Records for locating described items:
=-=-=
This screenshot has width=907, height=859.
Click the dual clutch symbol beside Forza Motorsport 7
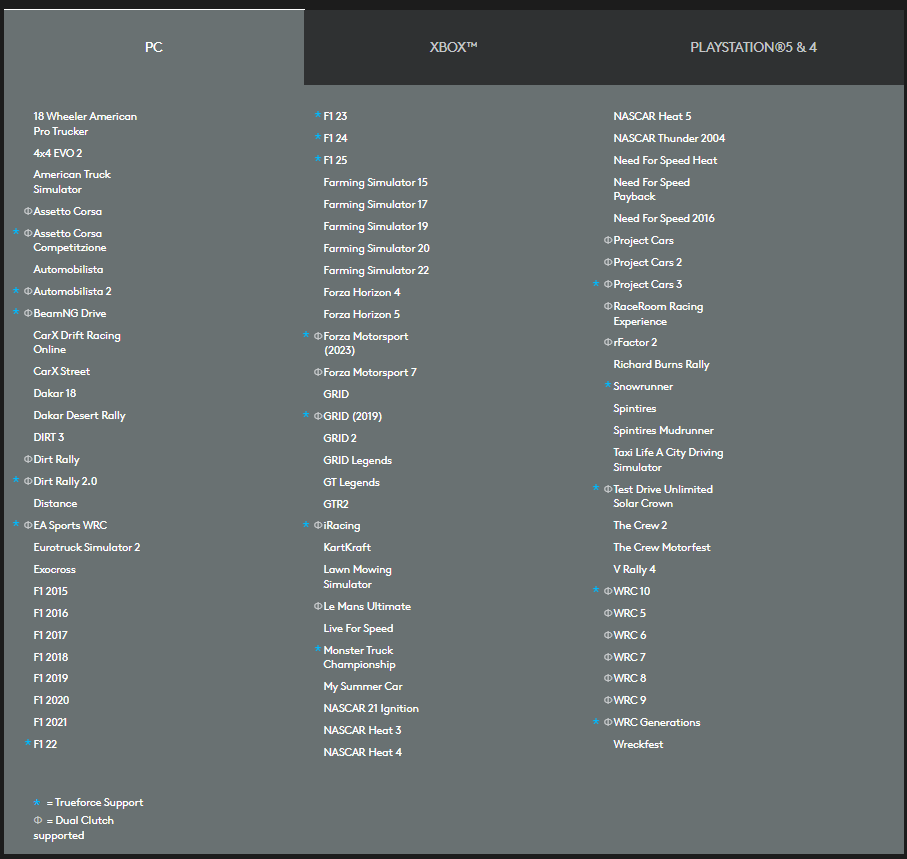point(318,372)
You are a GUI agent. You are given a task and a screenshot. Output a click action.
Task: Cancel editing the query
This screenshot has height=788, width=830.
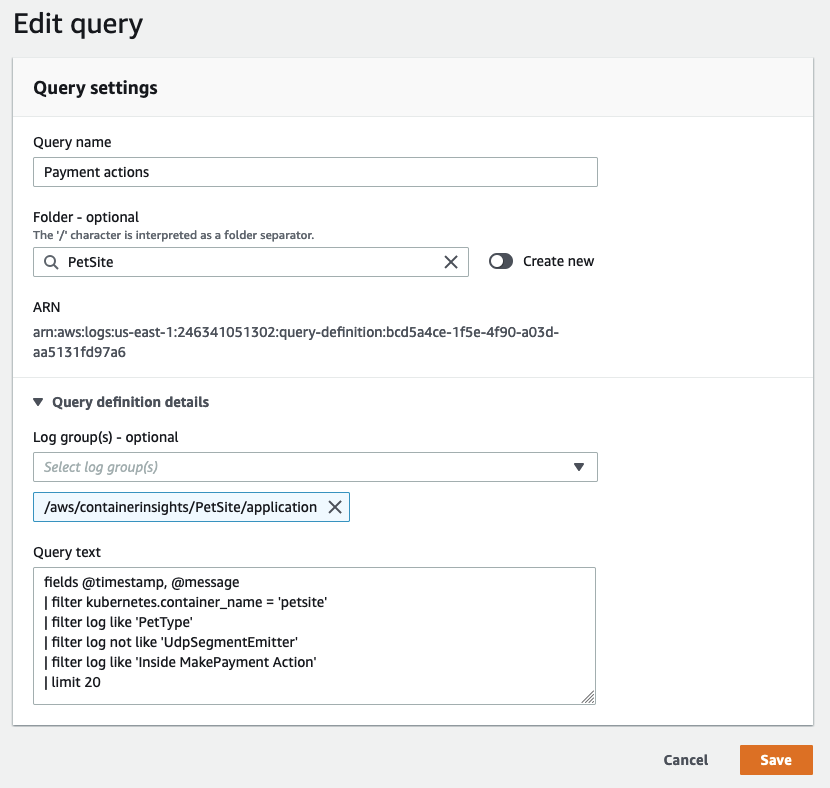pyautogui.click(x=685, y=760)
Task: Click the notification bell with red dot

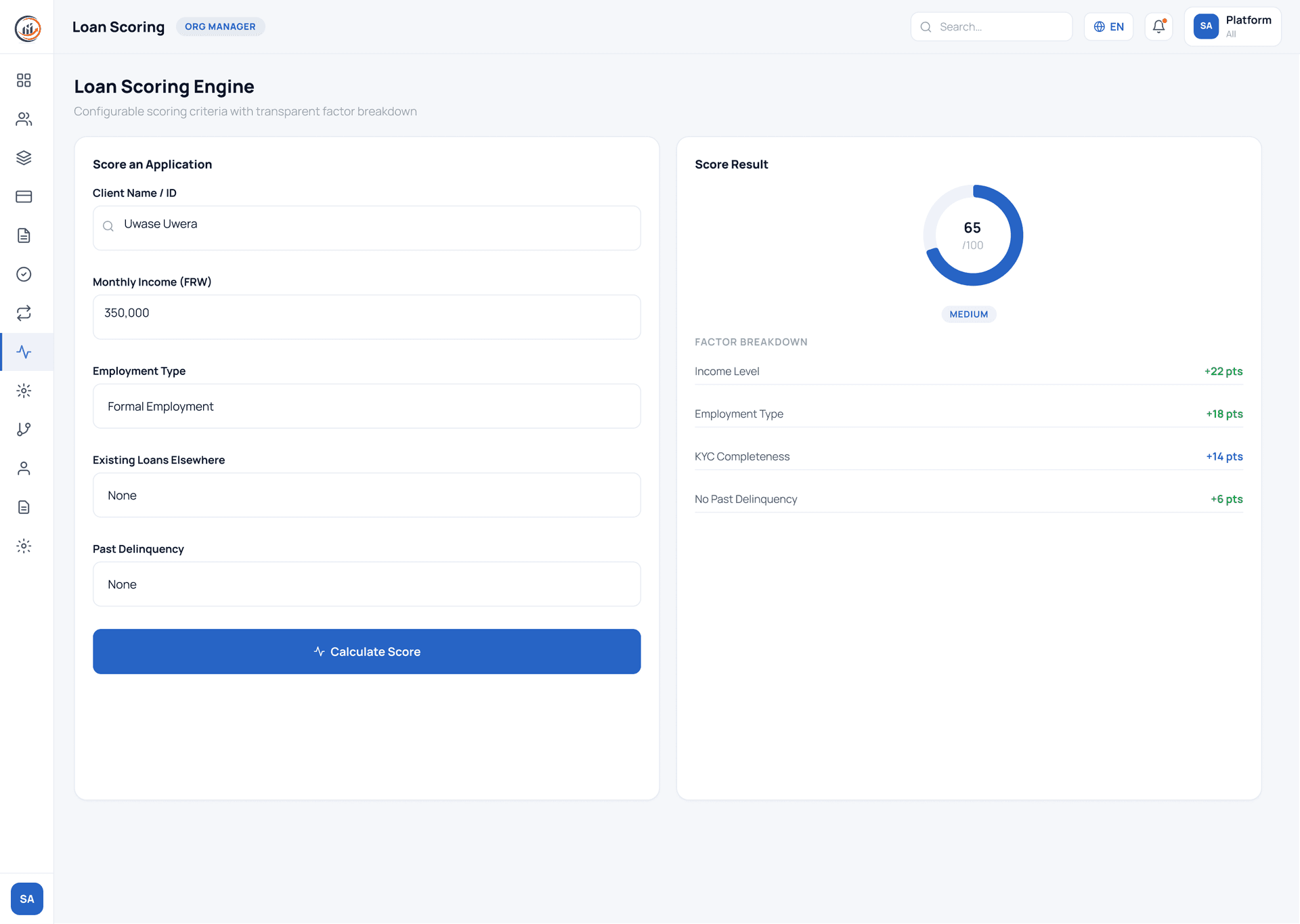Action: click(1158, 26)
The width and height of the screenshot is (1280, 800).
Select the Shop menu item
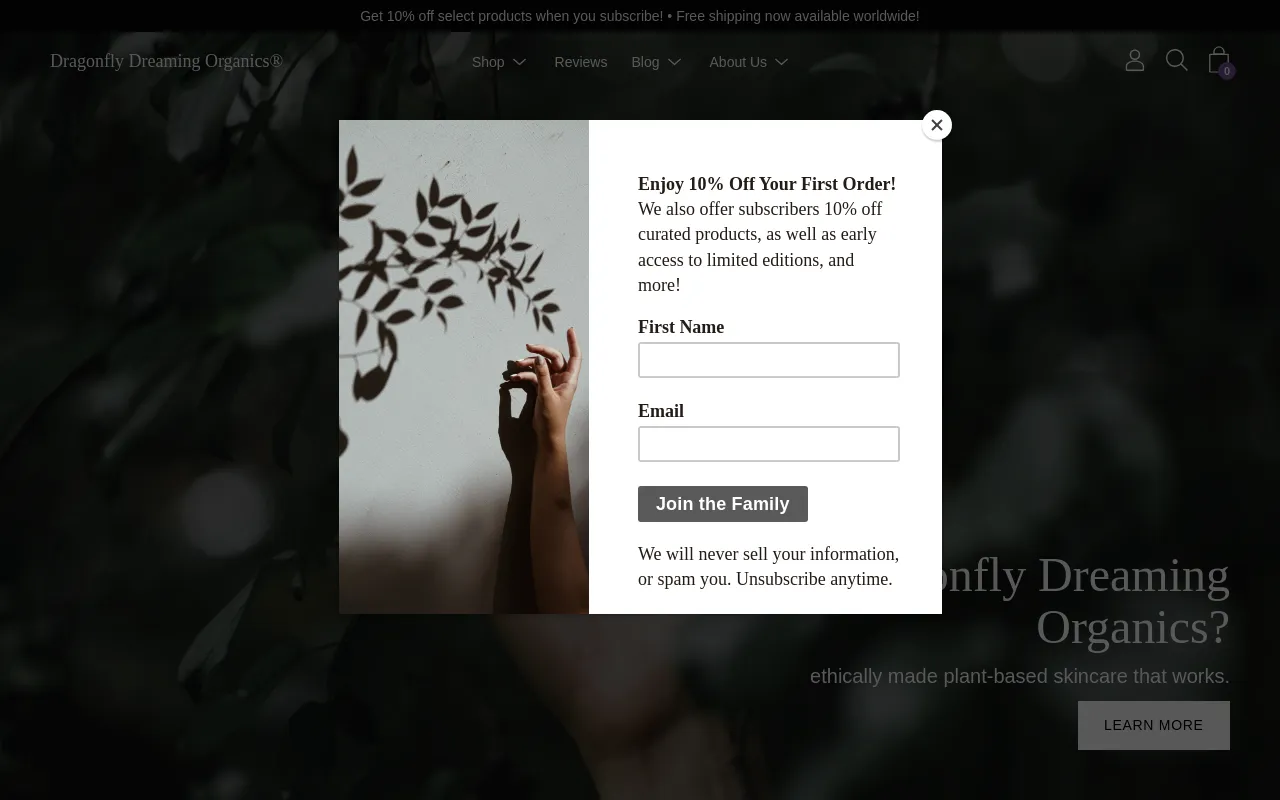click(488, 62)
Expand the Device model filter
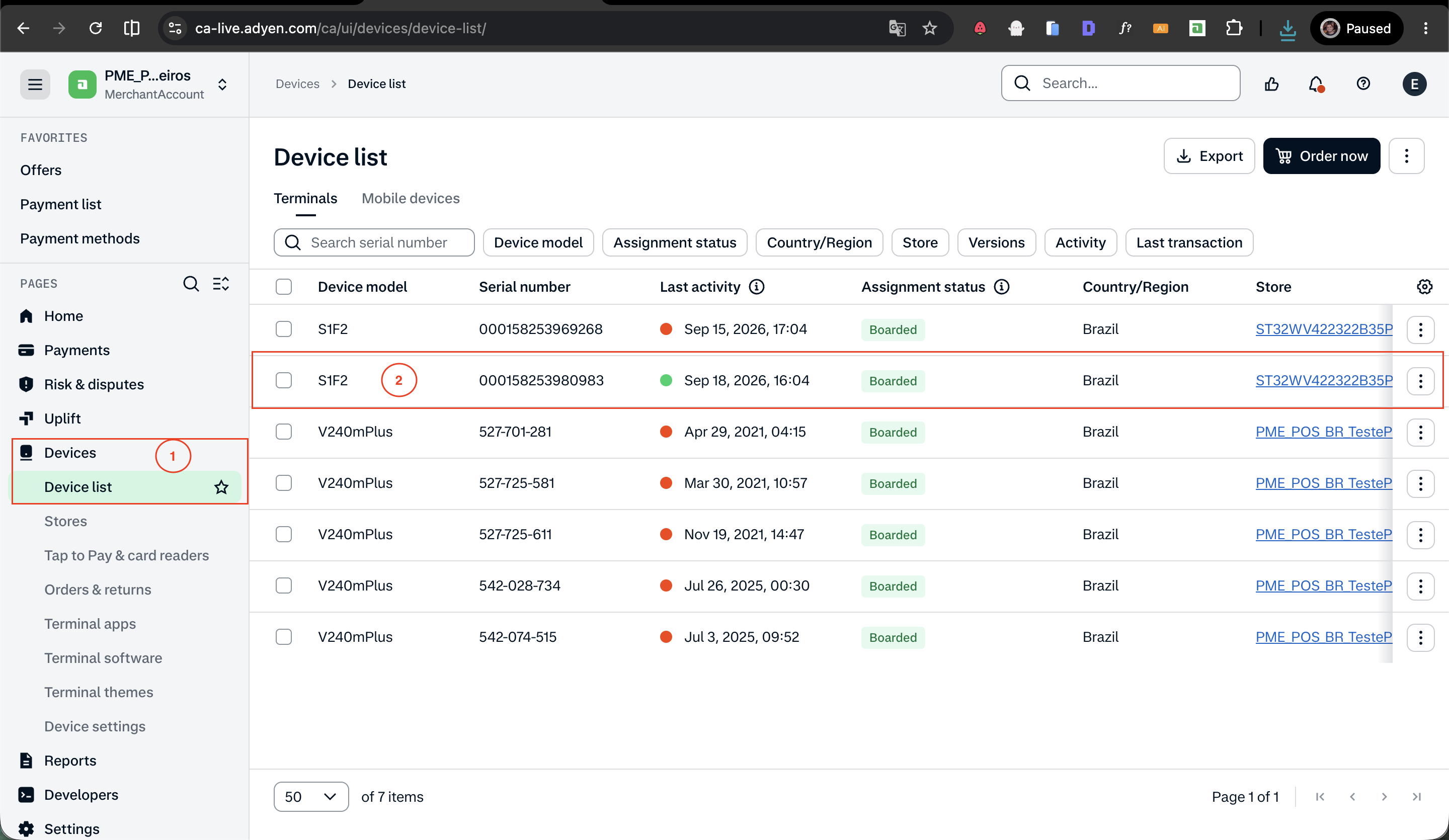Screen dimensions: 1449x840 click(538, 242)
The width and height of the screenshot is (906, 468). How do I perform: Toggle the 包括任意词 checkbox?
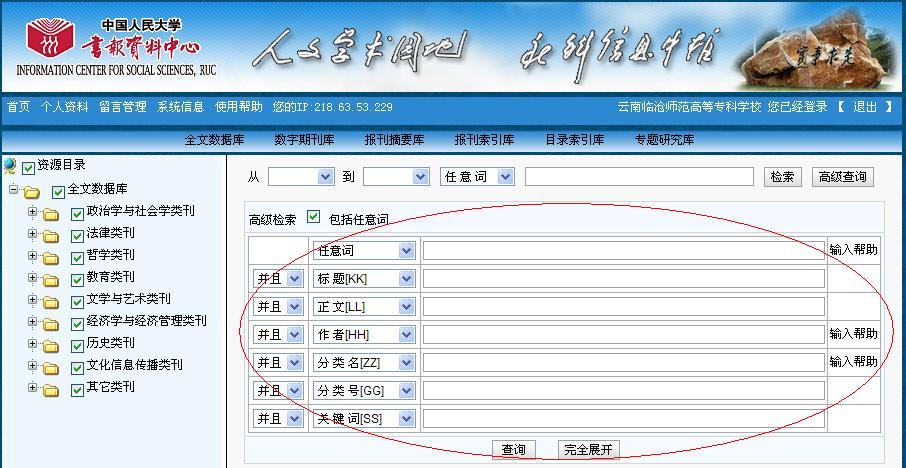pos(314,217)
=-=-=
- The exercise -
Return every line of the rows above verbatim, omitting the pictures.

- Response -
This screenshot has width=907, height=859.
Click the dual clutch symbol beside Forza Motorsport 7
point(318,372)
You are a GUI agent. You are given a task and a screenshot. Output a click action.
Task: Cancel editing the query
This screenshot has height=788, width=830.
pyautogui.click(x=685, y=760)
Task: Click the notification bell with red dot

Action: click(1158, 26)
The width and height of the screenshot is (1280, 800).
Select the Shop menu item
click(488, 62)
Expand the Device model filter
Screen dimensions: 1449x840 click(538, 242)
The width and height of the screenshot is (906, 468). How do I perform: Toggle the 包括任意词 checkbox?
pos(314,217)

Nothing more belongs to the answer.